Ese segundo exilio que me hizo entender al fin la sensación de hastío superior, diría incluso metafísica, la sensación kafkiana-proustiana que sintió Germán Marín al escuchar la palabra Pinochet en la radio en agosto de 1973. Ese mareo sin color que me atrapó a mí en Sevilla, hotel Murillo del barrio de la Santa Cruz, lo más lejos de Chile que podía estar, fuera de París incluso, para no tener lazo alguno que me atara con nada, y de repente en todos los quioscos, las conversaciones, los televisores de los bares: Pinochet en todas partes. Y el precioso sol de invierno que caía sobre la torre de oro, y los balcones, y los colores, todo eso me tendía una trampa nacional, porque el acento era el mismo que el de allá en Chile, e igualmente terrible y delicioso el movimiento de los traseros de las rubias casi falsas, de las verdaderas morenas de la calle Sierpes, que podrían haber sido la Monse Álvarez, la Paula Recart, o la Carmen Luz Parot; la sombra de mis amigas chilenas, mis derrotas y victorias de allá, ese extraño baile de todo y nada del que no podía arrancar.
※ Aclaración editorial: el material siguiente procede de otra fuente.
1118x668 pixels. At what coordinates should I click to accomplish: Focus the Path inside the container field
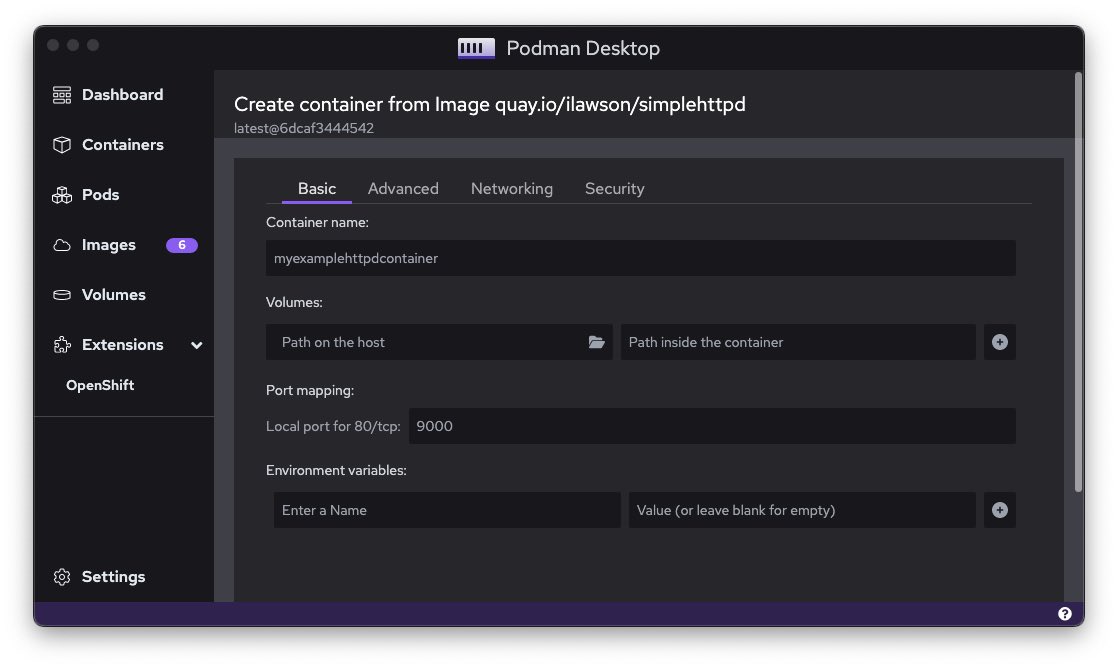click(x=797, y=342)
Un Chile omnipresente, inevitable patria que no suelta ni siquiera al que se exilia en broma, ese que puede volver en cualquier momento, el que se va solo por un rato y se ha quedado atado a su meollo más gris, a la esencia más fatal del país: Pinochet, siempre Pinochet, tan fatal que hasta él mismo no pudo escapar.